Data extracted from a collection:
□ □ □ □ □ □ □
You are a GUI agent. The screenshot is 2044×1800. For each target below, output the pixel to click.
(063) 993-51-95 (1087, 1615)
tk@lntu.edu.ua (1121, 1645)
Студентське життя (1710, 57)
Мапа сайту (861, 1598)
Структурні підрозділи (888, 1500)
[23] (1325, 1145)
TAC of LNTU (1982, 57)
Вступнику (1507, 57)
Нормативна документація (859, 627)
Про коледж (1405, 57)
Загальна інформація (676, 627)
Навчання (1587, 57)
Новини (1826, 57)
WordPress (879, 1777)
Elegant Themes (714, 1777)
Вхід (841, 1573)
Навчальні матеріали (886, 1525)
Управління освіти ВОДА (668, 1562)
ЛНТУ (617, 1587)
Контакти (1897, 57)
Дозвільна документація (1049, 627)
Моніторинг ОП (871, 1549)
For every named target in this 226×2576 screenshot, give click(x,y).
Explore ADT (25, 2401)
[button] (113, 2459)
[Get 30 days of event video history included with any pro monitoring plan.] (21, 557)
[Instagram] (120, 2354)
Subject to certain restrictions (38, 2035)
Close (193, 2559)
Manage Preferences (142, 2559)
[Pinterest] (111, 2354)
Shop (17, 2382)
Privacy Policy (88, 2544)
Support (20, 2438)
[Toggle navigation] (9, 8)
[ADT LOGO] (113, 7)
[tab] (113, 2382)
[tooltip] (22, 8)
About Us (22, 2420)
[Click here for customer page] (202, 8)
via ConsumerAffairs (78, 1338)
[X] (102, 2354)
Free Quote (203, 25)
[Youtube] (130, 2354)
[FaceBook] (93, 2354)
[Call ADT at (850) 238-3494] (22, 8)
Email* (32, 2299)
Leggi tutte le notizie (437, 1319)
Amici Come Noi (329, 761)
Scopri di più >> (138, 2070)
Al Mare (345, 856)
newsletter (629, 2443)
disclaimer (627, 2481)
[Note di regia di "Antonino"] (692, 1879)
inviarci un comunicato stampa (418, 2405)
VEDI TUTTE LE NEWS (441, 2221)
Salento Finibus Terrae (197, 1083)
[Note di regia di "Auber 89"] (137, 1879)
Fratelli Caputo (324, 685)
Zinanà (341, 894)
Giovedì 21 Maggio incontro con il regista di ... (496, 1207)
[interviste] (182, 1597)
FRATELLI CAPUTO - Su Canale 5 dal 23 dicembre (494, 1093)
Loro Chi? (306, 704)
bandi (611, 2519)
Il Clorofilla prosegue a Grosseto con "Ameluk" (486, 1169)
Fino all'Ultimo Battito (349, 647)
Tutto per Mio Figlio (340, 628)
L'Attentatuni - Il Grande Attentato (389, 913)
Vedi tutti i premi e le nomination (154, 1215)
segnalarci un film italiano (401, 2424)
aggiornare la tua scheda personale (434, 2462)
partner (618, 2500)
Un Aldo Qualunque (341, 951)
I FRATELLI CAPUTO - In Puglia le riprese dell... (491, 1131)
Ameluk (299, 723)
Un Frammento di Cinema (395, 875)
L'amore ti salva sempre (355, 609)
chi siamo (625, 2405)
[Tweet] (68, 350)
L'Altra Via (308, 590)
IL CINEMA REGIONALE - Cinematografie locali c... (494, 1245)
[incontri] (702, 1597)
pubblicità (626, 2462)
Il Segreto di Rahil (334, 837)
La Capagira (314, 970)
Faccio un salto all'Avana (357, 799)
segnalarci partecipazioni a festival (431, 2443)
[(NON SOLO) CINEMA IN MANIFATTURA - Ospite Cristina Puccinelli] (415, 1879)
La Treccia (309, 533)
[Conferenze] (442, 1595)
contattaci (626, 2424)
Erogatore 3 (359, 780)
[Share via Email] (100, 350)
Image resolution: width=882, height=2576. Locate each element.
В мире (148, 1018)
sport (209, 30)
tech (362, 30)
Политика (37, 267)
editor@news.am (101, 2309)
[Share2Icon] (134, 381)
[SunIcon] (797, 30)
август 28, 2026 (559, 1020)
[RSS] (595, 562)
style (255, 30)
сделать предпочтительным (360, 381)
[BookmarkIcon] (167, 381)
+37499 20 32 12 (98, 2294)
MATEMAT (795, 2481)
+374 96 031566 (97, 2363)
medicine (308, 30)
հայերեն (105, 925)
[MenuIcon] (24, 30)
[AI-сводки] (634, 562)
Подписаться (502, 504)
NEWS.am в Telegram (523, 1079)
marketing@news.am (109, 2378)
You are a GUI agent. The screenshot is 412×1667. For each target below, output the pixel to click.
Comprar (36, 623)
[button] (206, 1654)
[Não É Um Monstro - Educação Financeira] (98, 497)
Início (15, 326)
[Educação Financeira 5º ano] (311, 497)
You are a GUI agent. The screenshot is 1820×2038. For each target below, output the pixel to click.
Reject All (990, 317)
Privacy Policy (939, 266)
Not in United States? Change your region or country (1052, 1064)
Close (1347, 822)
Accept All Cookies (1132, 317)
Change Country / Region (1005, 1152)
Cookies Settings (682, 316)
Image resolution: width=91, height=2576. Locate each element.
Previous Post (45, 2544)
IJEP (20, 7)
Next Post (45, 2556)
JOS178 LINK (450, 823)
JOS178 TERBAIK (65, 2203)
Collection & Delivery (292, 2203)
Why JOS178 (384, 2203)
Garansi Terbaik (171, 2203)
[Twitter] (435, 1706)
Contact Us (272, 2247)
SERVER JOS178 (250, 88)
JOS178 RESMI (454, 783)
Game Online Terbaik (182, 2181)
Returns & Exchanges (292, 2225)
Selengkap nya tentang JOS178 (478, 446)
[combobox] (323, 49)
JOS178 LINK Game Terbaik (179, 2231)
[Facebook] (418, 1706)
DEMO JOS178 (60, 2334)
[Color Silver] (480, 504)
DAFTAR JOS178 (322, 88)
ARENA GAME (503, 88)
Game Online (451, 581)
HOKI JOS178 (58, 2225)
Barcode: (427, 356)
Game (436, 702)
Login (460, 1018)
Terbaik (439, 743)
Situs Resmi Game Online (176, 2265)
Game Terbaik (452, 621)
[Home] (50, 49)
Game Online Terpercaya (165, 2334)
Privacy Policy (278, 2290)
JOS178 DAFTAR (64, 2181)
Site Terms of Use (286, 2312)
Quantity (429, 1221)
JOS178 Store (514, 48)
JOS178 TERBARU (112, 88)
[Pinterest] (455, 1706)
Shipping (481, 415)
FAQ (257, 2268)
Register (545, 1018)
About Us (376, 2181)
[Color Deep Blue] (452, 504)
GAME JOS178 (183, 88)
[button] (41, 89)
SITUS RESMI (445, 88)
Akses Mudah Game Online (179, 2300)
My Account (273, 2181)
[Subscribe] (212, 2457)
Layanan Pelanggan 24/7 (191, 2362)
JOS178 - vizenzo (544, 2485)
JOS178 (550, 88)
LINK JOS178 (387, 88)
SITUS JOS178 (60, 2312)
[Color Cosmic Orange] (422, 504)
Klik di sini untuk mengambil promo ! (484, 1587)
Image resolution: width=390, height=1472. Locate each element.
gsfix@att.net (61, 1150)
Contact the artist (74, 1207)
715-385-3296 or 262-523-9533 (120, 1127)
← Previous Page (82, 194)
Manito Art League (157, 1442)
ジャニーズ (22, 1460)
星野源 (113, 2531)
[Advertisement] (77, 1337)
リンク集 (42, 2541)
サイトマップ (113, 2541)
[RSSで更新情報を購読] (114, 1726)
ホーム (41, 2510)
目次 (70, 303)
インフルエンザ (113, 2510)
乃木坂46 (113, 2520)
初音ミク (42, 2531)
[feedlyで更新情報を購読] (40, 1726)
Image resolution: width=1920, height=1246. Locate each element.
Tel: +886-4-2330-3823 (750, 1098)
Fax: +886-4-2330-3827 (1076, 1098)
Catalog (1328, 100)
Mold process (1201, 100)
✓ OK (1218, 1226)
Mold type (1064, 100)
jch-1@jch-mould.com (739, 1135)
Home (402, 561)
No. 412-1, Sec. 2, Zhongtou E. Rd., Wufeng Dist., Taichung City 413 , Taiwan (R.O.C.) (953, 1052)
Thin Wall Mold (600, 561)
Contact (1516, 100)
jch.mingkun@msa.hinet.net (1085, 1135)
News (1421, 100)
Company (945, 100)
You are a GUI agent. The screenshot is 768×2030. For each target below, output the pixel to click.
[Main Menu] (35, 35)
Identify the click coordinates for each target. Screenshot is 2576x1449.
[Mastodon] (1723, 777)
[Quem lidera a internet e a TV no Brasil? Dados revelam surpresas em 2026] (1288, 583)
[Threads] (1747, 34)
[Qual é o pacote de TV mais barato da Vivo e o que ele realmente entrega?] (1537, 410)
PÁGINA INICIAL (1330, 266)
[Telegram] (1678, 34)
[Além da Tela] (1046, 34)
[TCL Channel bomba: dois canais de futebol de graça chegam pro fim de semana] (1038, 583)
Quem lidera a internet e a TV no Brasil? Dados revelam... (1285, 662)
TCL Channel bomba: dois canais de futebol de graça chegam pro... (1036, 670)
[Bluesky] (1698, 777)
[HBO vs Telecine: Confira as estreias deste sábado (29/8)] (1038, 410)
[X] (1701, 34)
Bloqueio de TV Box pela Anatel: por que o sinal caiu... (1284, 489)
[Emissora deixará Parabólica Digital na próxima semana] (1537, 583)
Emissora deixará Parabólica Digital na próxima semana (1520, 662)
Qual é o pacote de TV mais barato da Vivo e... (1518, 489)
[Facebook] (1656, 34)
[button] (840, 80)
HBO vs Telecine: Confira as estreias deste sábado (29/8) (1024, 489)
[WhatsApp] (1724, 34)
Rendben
□ □ □ □ □ □ □
§ TASK
Filter the entries by the string "estreias" and copy each matching line.

§ RESPONSE
[HBO vs Telecine: Confira as estreias deste sábado (29/8)] (1038, 410)
HBO vs Telecine: Confira as estreias deste sábado (29/8) (1024, 489)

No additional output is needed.